◆ Data for the task
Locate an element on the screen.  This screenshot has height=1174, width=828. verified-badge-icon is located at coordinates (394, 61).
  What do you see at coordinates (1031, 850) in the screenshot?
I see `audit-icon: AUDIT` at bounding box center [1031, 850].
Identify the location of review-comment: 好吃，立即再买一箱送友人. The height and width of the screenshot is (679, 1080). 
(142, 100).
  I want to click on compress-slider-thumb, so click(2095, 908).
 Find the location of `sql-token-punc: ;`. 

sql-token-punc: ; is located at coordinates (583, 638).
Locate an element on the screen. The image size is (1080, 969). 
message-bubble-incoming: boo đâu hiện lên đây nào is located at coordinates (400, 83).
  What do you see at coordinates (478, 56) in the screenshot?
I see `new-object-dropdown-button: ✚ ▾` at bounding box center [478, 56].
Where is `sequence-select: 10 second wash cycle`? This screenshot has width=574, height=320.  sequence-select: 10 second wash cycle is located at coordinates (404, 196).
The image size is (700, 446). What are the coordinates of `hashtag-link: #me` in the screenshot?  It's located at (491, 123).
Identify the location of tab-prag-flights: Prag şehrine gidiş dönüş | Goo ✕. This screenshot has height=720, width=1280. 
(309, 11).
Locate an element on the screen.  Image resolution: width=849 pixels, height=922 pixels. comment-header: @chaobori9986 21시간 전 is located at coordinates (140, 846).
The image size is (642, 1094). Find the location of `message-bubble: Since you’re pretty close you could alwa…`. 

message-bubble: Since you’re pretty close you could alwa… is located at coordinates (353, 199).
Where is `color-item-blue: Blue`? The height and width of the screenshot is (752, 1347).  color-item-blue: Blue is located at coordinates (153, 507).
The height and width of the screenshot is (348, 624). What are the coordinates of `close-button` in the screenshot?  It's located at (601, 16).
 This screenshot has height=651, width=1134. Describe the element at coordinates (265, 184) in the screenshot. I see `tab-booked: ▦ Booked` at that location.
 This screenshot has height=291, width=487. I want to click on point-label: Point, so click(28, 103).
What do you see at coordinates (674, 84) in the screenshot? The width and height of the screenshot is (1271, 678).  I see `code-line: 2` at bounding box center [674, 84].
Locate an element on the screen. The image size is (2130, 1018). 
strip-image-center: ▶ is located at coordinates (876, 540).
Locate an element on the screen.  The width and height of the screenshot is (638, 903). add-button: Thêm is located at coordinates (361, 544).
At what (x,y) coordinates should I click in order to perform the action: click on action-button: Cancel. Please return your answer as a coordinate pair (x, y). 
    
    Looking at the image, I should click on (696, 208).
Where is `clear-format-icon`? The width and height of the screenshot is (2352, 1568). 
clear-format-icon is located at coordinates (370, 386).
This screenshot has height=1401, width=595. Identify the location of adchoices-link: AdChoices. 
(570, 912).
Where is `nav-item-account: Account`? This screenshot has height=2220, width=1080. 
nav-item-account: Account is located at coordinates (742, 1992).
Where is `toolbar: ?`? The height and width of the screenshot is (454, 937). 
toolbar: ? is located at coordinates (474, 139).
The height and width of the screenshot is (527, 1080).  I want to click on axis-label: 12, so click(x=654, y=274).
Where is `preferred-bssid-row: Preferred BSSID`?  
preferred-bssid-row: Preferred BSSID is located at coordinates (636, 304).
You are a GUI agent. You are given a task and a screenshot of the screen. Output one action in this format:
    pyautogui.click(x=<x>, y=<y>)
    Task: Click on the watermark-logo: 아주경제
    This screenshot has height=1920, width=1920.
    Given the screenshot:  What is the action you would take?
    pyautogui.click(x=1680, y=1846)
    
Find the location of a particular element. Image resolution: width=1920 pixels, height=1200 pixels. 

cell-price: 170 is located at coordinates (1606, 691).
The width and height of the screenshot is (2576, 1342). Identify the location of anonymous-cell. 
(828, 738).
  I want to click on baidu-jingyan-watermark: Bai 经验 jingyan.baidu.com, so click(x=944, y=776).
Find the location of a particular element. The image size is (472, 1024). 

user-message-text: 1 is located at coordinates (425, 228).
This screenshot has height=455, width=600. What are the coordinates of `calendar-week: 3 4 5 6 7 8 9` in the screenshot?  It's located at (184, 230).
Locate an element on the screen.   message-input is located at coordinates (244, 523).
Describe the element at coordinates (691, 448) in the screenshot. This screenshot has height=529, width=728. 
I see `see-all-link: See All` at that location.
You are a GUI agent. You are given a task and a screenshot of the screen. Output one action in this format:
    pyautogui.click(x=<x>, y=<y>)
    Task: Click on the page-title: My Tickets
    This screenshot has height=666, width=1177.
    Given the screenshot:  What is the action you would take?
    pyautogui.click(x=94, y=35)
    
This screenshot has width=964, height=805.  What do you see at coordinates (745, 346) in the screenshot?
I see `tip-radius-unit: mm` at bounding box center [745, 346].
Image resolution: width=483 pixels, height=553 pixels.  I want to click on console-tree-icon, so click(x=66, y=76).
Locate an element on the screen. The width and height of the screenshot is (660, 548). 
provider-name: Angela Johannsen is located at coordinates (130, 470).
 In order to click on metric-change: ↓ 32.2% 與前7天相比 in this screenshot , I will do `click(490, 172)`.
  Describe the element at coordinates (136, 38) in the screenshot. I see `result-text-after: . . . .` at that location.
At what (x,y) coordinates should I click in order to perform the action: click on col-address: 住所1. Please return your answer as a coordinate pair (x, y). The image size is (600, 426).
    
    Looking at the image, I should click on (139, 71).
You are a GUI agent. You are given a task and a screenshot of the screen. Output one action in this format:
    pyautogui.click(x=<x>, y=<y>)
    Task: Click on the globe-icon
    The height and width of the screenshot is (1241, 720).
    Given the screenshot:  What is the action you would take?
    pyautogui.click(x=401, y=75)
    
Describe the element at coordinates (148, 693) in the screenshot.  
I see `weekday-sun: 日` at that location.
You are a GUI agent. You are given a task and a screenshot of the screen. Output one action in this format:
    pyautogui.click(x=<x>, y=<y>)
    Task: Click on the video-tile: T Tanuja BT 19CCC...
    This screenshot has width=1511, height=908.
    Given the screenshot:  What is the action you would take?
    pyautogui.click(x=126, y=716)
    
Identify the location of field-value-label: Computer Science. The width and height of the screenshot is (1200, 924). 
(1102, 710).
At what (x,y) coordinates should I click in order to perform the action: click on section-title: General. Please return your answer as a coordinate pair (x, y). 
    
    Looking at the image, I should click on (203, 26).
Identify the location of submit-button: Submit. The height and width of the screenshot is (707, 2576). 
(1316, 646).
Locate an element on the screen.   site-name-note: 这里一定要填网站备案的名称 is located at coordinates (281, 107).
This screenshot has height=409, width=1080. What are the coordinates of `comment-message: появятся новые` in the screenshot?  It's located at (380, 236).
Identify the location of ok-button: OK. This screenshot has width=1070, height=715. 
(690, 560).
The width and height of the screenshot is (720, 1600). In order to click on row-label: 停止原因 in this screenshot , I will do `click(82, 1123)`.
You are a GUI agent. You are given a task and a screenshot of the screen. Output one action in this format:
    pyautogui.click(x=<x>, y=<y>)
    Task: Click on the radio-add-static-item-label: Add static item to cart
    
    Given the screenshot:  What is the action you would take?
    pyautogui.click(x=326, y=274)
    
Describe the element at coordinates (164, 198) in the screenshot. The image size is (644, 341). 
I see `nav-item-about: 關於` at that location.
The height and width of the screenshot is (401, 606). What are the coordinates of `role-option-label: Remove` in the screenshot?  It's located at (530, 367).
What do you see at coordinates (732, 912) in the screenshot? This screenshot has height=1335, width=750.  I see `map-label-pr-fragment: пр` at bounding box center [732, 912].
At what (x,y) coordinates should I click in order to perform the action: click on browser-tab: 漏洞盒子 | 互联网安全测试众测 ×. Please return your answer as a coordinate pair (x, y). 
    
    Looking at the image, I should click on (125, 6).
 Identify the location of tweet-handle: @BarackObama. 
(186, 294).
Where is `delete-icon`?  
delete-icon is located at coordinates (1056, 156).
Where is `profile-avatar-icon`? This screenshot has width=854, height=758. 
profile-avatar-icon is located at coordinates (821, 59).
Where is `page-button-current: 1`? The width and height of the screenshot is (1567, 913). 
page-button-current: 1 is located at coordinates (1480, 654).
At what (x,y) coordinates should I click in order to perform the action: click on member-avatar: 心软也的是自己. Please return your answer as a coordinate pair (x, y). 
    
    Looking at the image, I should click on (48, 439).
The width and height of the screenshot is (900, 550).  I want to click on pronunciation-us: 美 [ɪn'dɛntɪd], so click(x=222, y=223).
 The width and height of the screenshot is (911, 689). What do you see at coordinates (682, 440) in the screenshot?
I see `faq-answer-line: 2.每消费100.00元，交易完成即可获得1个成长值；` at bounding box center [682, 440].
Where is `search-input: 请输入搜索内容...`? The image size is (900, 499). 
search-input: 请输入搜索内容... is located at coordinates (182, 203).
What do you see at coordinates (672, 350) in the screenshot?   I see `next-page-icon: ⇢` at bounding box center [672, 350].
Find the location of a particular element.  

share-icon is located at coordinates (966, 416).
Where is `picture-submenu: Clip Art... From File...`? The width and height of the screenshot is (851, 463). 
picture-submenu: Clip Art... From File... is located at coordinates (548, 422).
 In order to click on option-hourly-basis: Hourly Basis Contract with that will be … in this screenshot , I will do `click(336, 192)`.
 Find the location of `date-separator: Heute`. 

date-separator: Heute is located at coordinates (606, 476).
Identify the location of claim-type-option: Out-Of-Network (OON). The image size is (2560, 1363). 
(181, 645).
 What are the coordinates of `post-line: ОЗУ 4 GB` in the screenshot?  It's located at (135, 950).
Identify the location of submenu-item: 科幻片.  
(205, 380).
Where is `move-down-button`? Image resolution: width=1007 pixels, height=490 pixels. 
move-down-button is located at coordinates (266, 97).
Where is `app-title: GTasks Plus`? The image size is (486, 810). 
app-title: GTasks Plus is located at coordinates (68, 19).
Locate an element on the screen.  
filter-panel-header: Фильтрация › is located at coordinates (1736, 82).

◆ To-do item
Can you copy the listing above word for word, from its very first line down to and including the line that contains "coordinates (140, 846)."?

◆ Reply to the task
Locate an element on the screen.  This screenshot has height=1174, width=828. verified-badge-icon is located at coordinates (394, 61).
  What do you see at coordinates (1031, 850) in the screenshot?
I see `audit-icon: AUDIT` at bounding box center [1031, 850].
Identify the location of review-comment: 好吃，立即再买一箱送友人. The height and width of the screenshot is (679, 1080). 
(142, 100).
  I want to click on compress-slider-thumb, so click(2095, 908).
 Find the location of `sql-token-punc: ;`. 

sql-token-punc: ; is located at coordinates (583, 638).
Locate an element on the screen. The image size is (1080, 969). 
message-bubble-incoming: boo đâu hiện lên đây nào is located at coordinates (400, 83).
  What do you see at coordinates (478, 56) in the screenshot?
I see `new-object-dropdown-button: ✚ ▾` at bounding box center [478, 56].
Where is `sequence-select: 10 second wash cycle`? This screenshot has width=574, height=320.  sequence-select: 10 second wash cycle is located at coordinates (404, 196).
The image size is (700, 446). What are the coordinates of `hashtag-link: #me` in the screenshot?  It's located at (491, 123).
Identify the location of tab-prag-flights: Prag şehrine gidiş dönüş | Goo ✕. This screenshot has height=720, width=1280. 
(309, 11).
Locate an element on the screen.  Image resolution: width=849 pixels, height=922 pixels. comment-header: @chaobori9986 21시간 전 is located at coordinates (140, 846).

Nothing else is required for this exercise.